Record extracts: Begin

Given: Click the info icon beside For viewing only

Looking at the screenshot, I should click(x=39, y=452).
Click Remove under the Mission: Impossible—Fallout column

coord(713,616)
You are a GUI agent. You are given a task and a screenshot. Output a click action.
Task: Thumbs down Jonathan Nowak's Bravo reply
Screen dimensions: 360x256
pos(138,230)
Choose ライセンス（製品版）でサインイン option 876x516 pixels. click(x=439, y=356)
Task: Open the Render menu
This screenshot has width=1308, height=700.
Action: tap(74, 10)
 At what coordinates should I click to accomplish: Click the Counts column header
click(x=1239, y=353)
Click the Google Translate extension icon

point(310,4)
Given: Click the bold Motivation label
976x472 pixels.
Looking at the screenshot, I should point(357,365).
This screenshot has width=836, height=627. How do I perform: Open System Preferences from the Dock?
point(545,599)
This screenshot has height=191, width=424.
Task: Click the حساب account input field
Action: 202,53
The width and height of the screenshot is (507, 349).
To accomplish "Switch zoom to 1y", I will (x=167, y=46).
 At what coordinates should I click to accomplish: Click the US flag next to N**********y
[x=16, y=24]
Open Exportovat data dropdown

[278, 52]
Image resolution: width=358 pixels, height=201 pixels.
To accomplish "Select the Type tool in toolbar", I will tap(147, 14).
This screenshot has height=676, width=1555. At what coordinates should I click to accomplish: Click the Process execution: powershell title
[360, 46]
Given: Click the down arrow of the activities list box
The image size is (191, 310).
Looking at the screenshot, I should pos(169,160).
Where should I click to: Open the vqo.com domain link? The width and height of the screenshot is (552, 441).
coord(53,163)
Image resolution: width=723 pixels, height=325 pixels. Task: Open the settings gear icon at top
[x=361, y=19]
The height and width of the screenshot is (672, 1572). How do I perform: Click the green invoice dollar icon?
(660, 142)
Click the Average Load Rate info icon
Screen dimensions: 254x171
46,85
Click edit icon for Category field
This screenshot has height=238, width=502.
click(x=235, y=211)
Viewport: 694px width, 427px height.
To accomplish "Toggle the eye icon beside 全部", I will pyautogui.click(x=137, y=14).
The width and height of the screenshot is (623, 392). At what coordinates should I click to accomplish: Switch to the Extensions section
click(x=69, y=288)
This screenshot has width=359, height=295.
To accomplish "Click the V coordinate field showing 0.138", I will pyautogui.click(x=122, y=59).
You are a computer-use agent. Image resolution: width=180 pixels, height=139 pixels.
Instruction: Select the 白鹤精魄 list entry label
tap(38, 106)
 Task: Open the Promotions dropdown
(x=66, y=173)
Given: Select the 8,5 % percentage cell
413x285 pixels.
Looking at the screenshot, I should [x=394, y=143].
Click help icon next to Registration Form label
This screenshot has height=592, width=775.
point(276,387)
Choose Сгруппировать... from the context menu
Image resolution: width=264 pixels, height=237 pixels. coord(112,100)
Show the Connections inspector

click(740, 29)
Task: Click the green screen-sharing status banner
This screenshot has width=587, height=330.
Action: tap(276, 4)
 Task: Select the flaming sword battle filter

Record extracts: End

What is needed:
Retype all the data. Nothing may be left out or altered.

Response area:
Given: Click the info icon beside For viewing only

Looking at the screenshot, I should click(x=39, y=452).
Click Remove under the Mission: Impossible—Fallout column

coord(713,616)
You are a GUI agent. You are given a task and a screenshot. Output a click action.
Task: Thumbs down Jonathan Nowak's Bravo reply
Screen dimensions: 360x256
pos(138,230)
Choose ライセンス（製品版）でサインイン option 876x516 pixels. click(x=439, y=356)
Task: Open the Render menu
This screenshot has width=1308, height=700.
Action: tap(74, 10)
 At what coordinates should I click to accomplish: Click the Counts column header
click(x=1239, y=353)
Click the Google Translate extension icon

point(310,4)
Given: Click the bold Motivation label
976x472 pixels.
Looking at the screenshot, I should point(357,365).
This screenshot has width=836, height=627. How do I perform: Open System Preferences from the Dock?
point(545,599)
This screenshot has height=191, width=424.
Task: Click the حساب account input field
Action: 202,53
The width and height of the screenshot is (507, 349).
To accomplish "Switch zoom to 1y", I will (x=167, y=46).
 At what coordinates should I click to accomplish: Click the US flag next to N**********y
[x=16, y=24]
Open Exportovat data dropdown

[278, 52]
Image resolution: width=358 pixels, height=201 pixels.
To accomplish "Select the Type tool in toolbar", I will tap(147, 14).
This screenshot has height=676, width=1555. At what coordinates should I click to accomplish: Click the Process execution: powershell title
[360, 46]
Given: Click the down arrow of the activities list box
The image size is (191, 310).
Looking at the screenshot, I should pos(169,160).
Where should I click to: Open the vqo.com domain link? The width and height of the screenshot is (552, 441).
coord(53,163)
Image resolution: width=723 pixels, height=325 pixels. Task: Open the settings gear icon at top
[x=361, y=19]
The height and width of the screenshot is (672, 1572). How do I perform: Click the green invoice dollar icon?
(660, 142)
Click the Average Load Rate info icon
Screen dimensions: 254x171
46,85
Click edit icon for Category field
This screenshot has height=238, width=502.
click(x=235, y=211)
Viewport: 694px width, 427px height.
To accomplish "Toggle the eye icon beside 全部", I will pyautogui.click(x=137, y=14).
The width and height of the screenshot is (623, 392). At what coordinates should I click to accomplish: Switch to the Extensions section
click(x=69, y=288)
This screenshot has width=359, height=295.
To accomplish "Click the V coordinate field showing 0.138", I will pyautogui.click(x=122, y=59).
You are a computer-use agent. Image resolution: width=180 pixels, height=139 pixels.
Instruction: Select the 白鹤精魄 list entry label
tap(38, 106)
 Task: Open the Promotions dropdown
(x=66, y=173)
Given: Select the 8,5 % percentage cell
413x285 pixels.
Looking at the screenshot, I should [x=394, y=143].
Click help icon next to Registration Form label
This screenshot has height=592, width=775.
point(276,387)
Choose Сгруппировать... from the context menu
Image resolution: width=264 pixels, height=237 pixels. coord(112,100)
Show the Connections inspector

click(740, 29)
Task: Click the green screen-sharing status banner
This screenshot has width=587, height=330.
Action: tap(276, 4)
 Task: Select the flaming sword battle filter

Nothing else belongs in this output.